Per molto tempo è stata tratta come una scrittrice di serie B, una leziosa gossippara senza peso né talento, tuttavia i suoi scritti, come velieri, sono giunti fino noi avanzando di decade in decade e quello che ci troviamo della Babitz è una rappresentazione totalmente inedita della città, che oltre ad averle donato gli annali, è stata la sua folle Mecca: Los Angeles.

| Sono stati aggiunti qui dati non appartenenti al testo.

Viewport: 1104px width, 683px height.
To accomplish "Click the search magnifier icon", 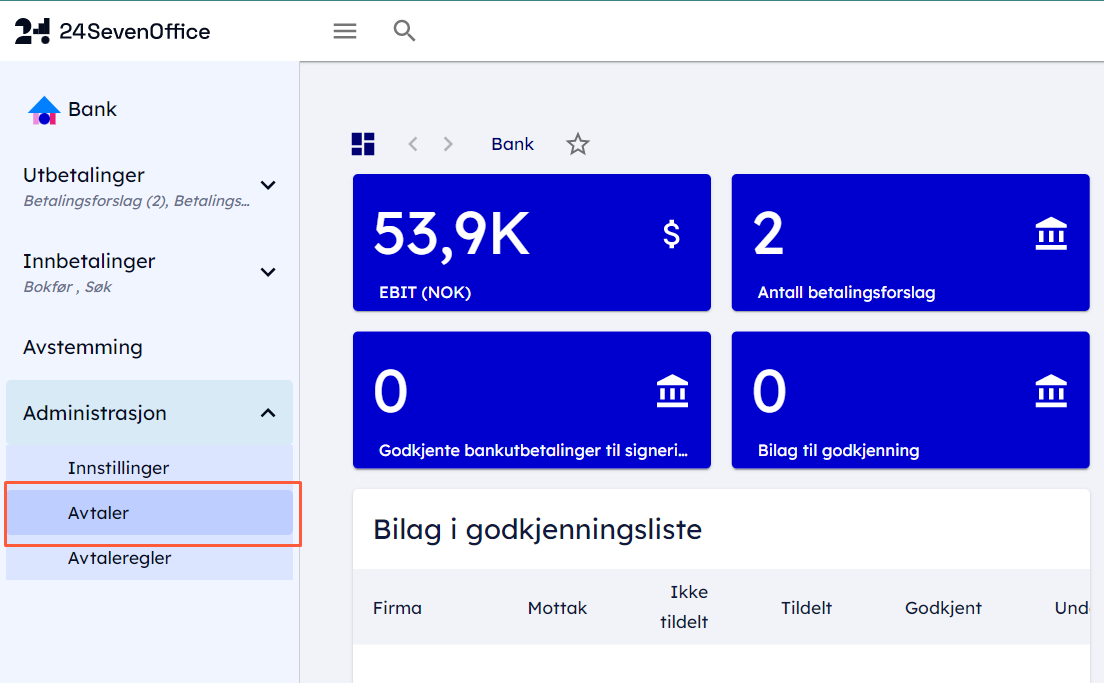I will (x=404, y=31).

Ma chi è Eve Babitz? La Babitz è in primis una donna che trasuda libertà, figlia di un tempo in cui si lottava per averne. Il suo retaggio culturale è sicuramente stato di grande aiuto nel plasmare la sua identità, la Babitz infatti, era figlia di Mae Babitz artista nota per le sue stampe architettoniche e di Sol Babitz violinista contralto della 20th Century Fox. Non meno noto il suo padrino: il celebre violinista Igor Stravinsky (che era solito allungargli alcolici sotto il tavolo ad ogni cena di famiglia). Come potete intuire, nulla del retaggio culturale della Babitz si declina in note conformi a quello che era l’ordinario mondo degli anni 60, ( viene ancora ricordata come la ragazza che nel 1963 giocò nuda a scacchi con il campione Marcel Dunchamp).

Photo Credit: Amazon

La sua carriera come artista cominciò nell’industria musicale, realizzando copertine di album musicali. Successivamente i suoi articoli e racconti sono apparsi su riviste come: Rolling StoneThe Village, VoiceVogueCosmopolitan e Esquire, ma è grazie ai suoi libri che riesce davvero a svelarsi e a far conoscere al mondo una realtà losangelina che mai avremo immaginato.

Ho voluto avviare questa “operazione Babitz” con il libro Slow Days, Fast Company: Il mondo, la carne. L.A poiché considerato uno degli scritti più intimi della Babitz. Potremmo definire il genere come una sorta di memoir/fiction, tuttavia non sono i tecnicismi che mi hanno appassionato a questa lettura, ma la realtà color seppia raccontata nelle sue pagine, una realtà che sa di tempi lontani, tempi in cui tutto sembrava possibile, dove si potevano intrattenere conversazioni con artisti, scrittori e musicisti di ogni età e genere, dove l’arte era parte dell’ordinario e molto spesso veniva accantonata per far spazio alla disillusione nei confronti dell’amore.

“L’arte scompare sempre ma il sesso anche prima”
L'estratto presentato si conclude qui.